In this blog post I will show a new feature added to the Prism Pro product within the Prism Central management plane called X-Play or “Cross-play”. This enhancement to the Prism Pro feature set is a major step towards an autonomous or “self-driving” datacenter that was discussed in the .Next 2019 keynotes in Anaheim, CA (check out keynote HERE).
From a high-level X-play is an IFTTT or “If this, then that” codeless automation framework which allows the user to build automated actions around specific alerts or “triggers” in a Nutanix environment.
To make sense of the below walkthrough here are a few key terms.
Playbook – A playbook is essentially a “script” which steps through each ‘Action’ (defined below) which performs the end to end automated set of tasks
Action – An action represents a function or task inside of a ‘Playbook’. For example, “Take Snapshot of <vm_name>” is an action.

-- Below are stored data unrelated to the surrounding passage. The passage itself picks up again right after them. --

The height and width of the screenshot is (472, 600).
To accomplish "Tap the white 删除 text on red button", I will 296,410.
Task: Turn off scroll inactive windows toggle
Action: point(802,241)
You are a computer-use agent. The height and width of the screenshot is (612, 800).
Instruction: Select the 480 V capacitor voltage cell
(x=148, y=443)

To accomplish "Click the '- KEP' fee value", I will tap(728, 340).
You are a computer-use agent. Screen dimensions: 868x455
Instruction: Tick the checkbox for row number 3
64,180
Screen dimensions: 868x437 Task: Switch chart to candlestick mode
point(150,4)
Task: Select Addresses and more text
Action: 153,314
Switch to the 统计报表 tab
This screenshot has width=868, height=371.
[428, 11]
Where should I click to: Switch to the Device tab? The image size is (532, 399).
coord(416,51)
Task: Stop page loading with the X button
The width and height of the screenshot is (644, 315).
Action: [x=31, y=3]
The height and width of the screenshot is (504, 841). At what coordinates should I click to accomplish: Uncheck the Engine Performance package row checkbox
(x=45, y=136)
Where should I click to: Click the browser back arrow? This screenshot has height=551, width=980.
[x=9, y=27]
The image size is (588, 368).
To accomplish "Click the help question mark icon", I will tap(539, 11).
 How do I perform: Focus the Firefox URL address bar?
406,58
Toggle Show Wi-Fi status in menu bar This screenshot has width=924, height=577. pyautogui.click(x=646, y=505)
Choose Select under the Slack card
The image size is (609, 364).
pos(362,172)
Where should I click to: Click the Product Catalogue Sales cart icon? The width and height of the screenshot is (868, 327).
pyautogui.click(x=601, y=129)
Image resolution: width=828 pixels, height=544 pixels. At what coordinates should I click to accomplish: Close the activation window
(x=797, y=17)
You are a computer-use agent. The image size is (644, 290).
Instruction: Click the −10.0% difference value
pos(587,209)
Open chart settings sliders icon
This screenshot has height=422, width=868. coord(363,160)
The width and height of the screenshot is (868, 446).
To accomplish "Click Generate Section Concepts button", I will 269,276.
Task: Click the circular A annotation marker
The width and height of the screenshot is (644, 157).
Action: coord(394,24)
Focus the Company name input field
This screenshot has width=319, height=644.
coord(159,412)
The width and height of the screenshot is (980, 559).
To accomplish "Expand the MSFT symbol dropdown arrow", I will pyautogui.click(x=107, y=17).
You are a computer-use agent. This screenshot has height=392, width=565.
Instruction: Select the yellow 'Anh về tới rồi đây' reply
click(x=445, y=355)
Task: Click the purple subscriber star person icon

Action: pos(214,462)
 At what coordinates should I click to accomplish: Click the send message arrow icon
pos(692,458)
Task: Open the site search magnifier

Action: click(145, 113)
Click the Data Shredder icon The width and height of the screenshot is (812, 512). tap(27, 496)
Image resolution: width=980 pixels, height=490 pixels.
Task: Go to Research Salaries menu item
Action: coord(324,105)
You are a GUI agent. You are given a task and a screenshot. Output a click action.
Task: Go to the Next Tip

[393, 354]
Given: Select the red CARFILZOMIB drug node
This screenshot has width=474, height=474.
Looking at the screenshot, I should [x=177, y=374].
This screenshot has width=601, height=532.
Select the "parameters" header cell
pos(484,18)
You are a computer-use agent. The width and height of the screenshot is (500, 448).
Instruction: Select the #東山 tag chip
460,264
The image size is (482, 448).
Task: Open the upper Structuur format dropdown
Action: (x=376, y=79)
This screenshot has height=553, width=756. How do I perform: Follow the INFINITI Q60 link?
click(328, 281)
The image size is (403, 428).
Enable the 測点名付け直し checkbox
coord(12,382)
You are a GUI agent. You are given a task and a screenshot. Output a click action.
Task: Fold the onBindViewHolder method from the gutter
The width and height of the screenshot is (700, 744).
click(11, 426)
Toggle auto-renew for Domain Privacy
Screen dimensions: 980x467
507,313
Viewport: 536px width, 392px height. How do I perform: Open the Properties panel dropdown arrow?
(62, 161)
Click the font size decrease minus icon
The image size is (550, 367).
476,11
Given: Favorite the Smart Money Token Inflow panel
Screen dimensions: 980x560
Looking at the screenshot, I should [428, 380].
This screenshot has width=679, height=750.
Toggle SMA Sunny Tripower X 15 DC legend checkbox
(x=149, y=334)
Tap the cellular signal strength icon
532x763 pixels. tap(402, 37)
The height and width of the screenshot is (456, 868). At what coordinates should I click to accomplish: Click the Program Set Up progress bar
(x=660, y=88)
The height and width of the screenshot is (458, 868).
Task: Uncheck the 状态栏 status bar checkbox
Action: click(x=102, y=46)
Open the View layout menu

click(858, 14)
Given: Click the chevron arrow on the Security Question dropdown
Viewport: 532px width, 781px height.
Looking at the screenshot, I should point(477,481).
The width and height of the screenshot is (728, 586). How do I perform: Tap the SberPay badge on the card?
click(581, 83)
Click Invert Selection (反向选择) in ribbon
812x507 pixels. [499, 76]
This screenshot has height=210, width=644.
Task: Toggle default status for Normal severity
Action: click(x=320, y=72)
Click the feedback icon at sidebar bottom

Play – A play is simply an instance where a ‘Playbook’ ran
In the below walkthrough I will show an example of a VM that became CPU constrained and the X-play used to increase vCPUs on this machine.
1) The first step is to enable an alert policy. I could do this on a category of VMs or ALL VMs but for this example I will use a single test VM. If I navigate to the VM, I can hit the ‘Metrics’ dropdown, click ‘CPU Usage’ and on the top-right of the screen select ‘Alert Settings’.
2) From here I define the alert. Note that I can set a Static threshold or Anomaly based threshold. For adding vCPU, it makes sense to have a statistical based threshold since an Anomaly may not always require additional vCPU. I enabled an alert as “Critical” at greater than 90% CPU utilization. I enabled the policy (bottom left) and set the alert to trigger after 5 mins (I could set this to a longer time but for a test 5 minutes made the most sense).
3) Now that I have an alert aka “something to trigger a play”, I can setup the Playbook. If I navigate to Operations –> Playbooks I can see the list of predefined Playbooks. All I did for this test was clone the “Increase a constrained VMs vCPU” playbook.
4) Inside of my Playbook we can see the steps X-play will take once the alert is triggered. On the “VM Add CPU” action we can see that once this alert is hit, we will add vCPU in increments of ‘1’ until the VM has ‘6’ vCPUs. Note that if I know that my machine can “hot-add” CPU then I could remove the actions for Power off and Power on the VM.
5) I have an Alert policy and I have a Playbook. Now let’s hammer this VM! For this I used a free utility called HeavyLoad (download). Please note that once I hit the PLAY button my VM completely froze up as the HeavyLoad tool attempts to create 3D models and pegs 100% CPU. There are test options that I did not play with that may have avoided my frozen VM scenario.
To show that I’m not making this up here is a screenshot of the VMs vCPU field prior to hitting the PLAY button on HeavyLoad.
Now let’s crush the VM!
6) Now that my VM is hitting 100% CPU I waited 5 minutes until an alert popped up which triggered the ‘Play’.
I can see from the main dashboard that 1 Play ran.
If I go into ‘Plays’ I can see that my Play ran but Completed with Errors.
Drilling into the play I can see the list of Actions and their results. All actions work except the Email action due to SMTP not being setup.
Now if I go back to the VM and look at the vCPU field I can see that vCPUs now equal 3!
To summarize, we just saw how Nutanix’s X-play feature (inside of the licensed Prism Pro feature set) allowed us to craft automated activities to add additional vCPU to a VM once my alert policy was triggered. These can be much more advanced where I could push details to ServiceNow so that an operator can approve a certain task or run an API call to CALM to perform a scaling action on an application. You are limited only by your imagination! Once your playbooks and alerts are defined sit back and enjoy the time you now have back in your day to focus on other skills to help your organization move into this brave new cloud world. 🙂
Thanks!